How to handle exception in DistributedDataParallel?

I’m using DistributedDataParallel to train my model. If one process met an exception and use the try...except block to catch the exception during forward then continue training with a new batch of data, all the process would hang (I guess that is because the fail of synchronization?). How can I handle exceptions in one process and continue training without hanging all the process? Thanks for the help!

All communication done through torch.distributed is collective, meaning all processes expect all their peers to participate in all collective calls they execute. If a single processes ends up not participating, the others will time out or raise an exception. The only way out of this is to let all processes timeout or fail and to reinitialize the distributed module.

You can use torch.distributed.destroy_process_group to deinitialize and then make another call to torch.distributed.init_process_group to reinitialize.

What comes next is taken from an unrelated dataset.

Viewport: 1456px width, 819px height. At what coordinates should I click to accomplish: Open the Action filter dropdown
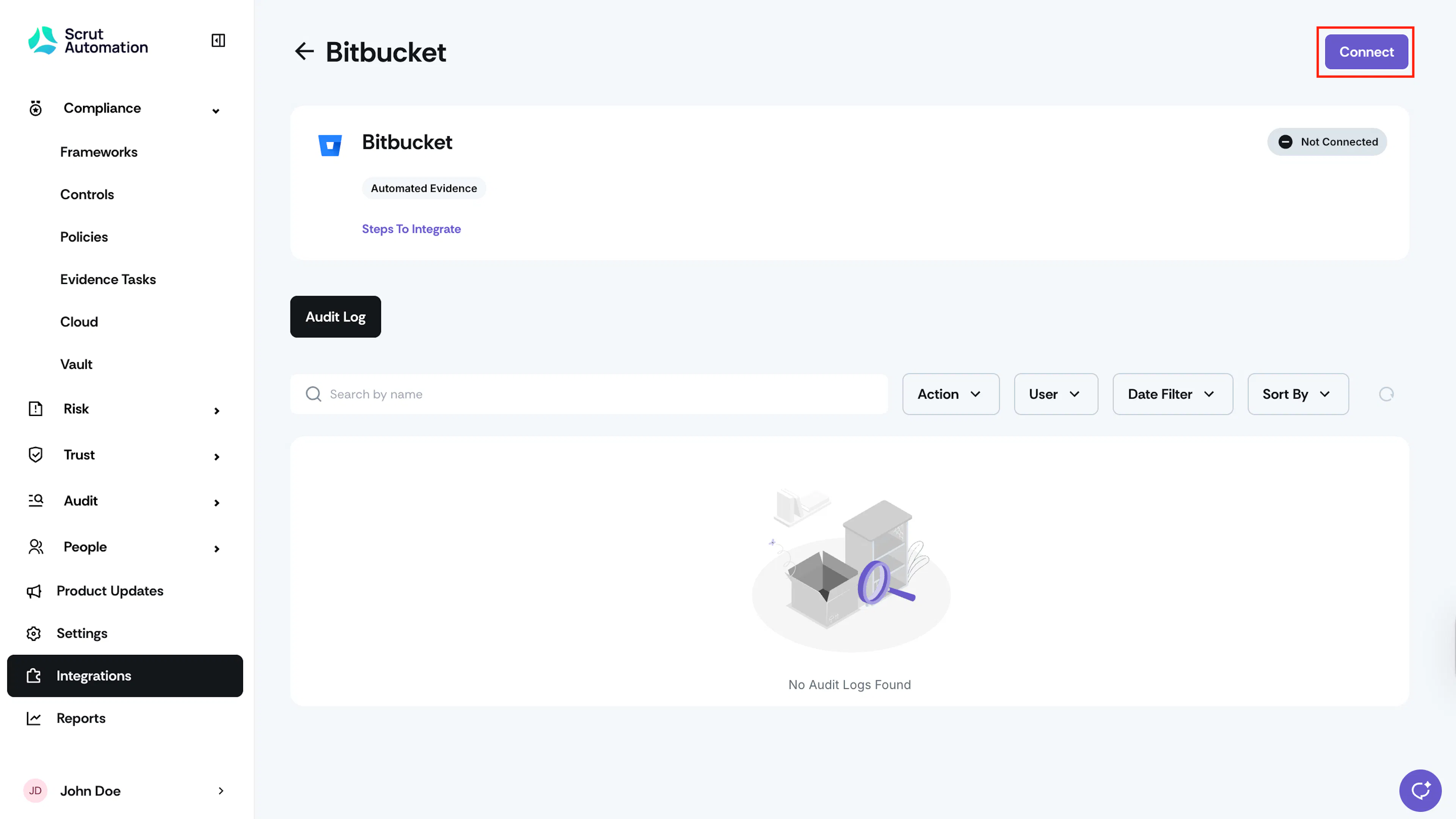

This can only work if you’re using either the Gloo or the NCCL backend, and that the underlying initialization method can be reused. I believe this is the case for the the file initialization method as well as the TCP initialization method (see https://pytorch.org/docs/stable/distributed.html#initialization for more information on both).

Good luck!

Thanks for the help! I got the idea, but how can I “let all processes timeout or fail”. How can all the processes know that there is one process meeting an exception and all the processes should destroy_process_group and reinitialize? If one process meet an exception for one minibatch, can all the processes simply just jump the current minibatch and run the next minibatch?

I find the following snippets in pytorch repo which might be helpful, but not sure how to implement the idea in detail.

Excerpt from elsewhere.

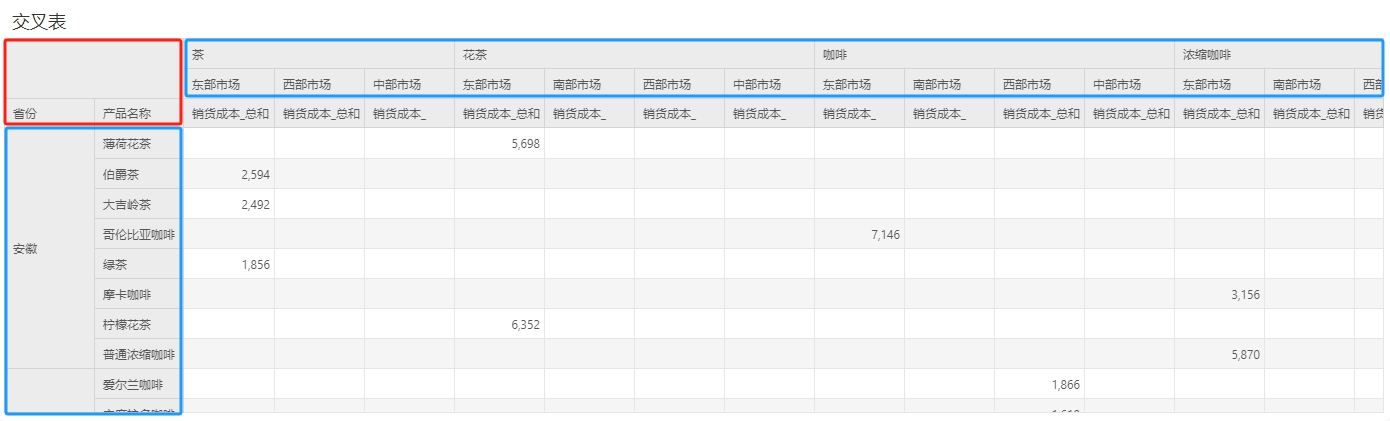Click the 咖啡 category column header

(832, 55)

def test_barrier_timeout_global(self):
        dist.destroy_process_group()

        # Explicitly pass world size to the barrier because we've
        # just destroyed any state in torch.distributed.
        self._barrier(wait_for=int(WORLD_SIZE))

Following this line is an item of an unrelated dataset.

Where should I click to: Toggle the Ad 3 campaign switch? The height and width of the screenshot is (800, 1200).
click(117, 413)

        # Reinitialize global process group
        timeout = timedelta(seconds=0.2)
        dist.init_process_group(
            init_method=INIT_METHOD,
            backend=BACKEND,
            world_size=int(WORLD_SIZE),
            rank=self.rank,
            timeout=timeout,
        )
self._test_barrier_timeout(dist.group.WORLD, timeout)

(from test_distributed.py)

One way to do this is to use a smaller timeout. The default timeout for the distributed module is 30 minutes. You can override this by specifying the timeout keyword argument to init_process_group as a timedelta type (e.g. datetime.timedelta(seconds=10)). Then if one of the processes crashes, the others will time out. The problem with your proposed solution is that you’re not guaranteed that the crashed process will come back. Therefore you’ll have to rely on some out of band mechanism to figure out which processes are still alive, and only when you know for sure you have WORLD_SIZE machines (or after adjusting WORLD_SIZE), continue and reinitialize.

Is there any clean way of accomplishing this now? I’m training on images with variable sizes and every ~30k iterations there’s an OOM error. I’m having trouble understanding how to synchronize the call to init_process_group between all the processes.

We currently don’t support elasticity of workers, which means that if one of the processes crashes with an OOM error the user is currently responsible for spawning another process and re-initializing distributed communication if they want to continue with training.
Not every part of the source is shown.